◆ **EXERCISE MATERIAL**:
************
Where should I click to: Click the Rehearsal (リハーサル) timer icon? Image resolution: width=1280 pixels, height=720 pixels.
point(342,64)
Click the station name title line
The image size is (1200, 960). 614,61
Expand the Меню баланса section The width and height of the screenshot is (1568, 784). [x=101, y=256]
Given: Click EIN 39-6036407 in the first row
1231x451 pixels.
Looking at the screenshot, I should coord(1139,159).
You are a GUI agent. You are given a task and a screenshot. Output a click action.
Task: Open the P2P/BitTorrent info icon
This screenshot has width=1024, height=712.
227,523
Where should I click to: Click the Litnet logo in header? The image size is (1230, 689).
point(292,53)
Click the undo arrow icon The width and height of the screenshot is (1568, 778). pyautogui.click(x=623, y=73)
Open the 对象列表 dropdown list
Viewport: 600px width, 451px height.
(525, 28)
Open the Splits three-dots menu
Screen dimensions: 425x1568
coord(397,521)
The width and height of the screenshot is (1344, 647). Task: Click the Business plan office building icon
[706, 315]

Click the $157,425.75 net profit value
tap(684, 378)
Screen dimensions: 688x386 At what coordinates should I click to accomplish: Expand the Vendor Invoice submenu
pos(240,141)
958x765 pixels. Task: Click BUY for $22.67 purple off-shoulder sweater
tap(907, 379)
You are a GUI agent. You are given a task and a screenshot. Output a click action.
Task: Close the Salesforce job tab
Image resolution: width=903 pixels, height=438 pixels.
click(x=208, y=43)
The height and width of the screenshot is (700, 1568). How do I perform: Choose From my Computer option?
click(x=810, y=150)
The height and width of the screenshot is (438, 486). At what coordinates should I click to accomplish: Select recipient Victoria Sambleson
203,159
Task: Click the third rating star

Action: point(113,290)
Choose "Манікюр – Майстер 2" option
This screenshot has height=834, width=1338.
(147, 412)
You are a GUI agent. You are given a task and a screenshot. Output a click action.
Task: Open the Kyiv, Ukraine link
************
◆ **EXERCISE PROMPT**:
Your task is to output exactly the lines running from the one with "The height and width of the screenshot is (438, 486)." through the final line of the material above, with both ends included.

◆ **EXERCISE ANSWER**:
The height and width of the screenshot is (438, 486). At what coordinates should I click to accomplish: Select recipient Victoria Sambleson
203,159
Task: Click the third rating star

Action: point(113,290)
Choose "Манікюр – Майстер 2" option
This screenshot has height=834, width=1338.
(147, 412)
You are a GUI agent. You are given a task and a screenshot. Output a click action.
Task: Open the Kyiv, Ukraine link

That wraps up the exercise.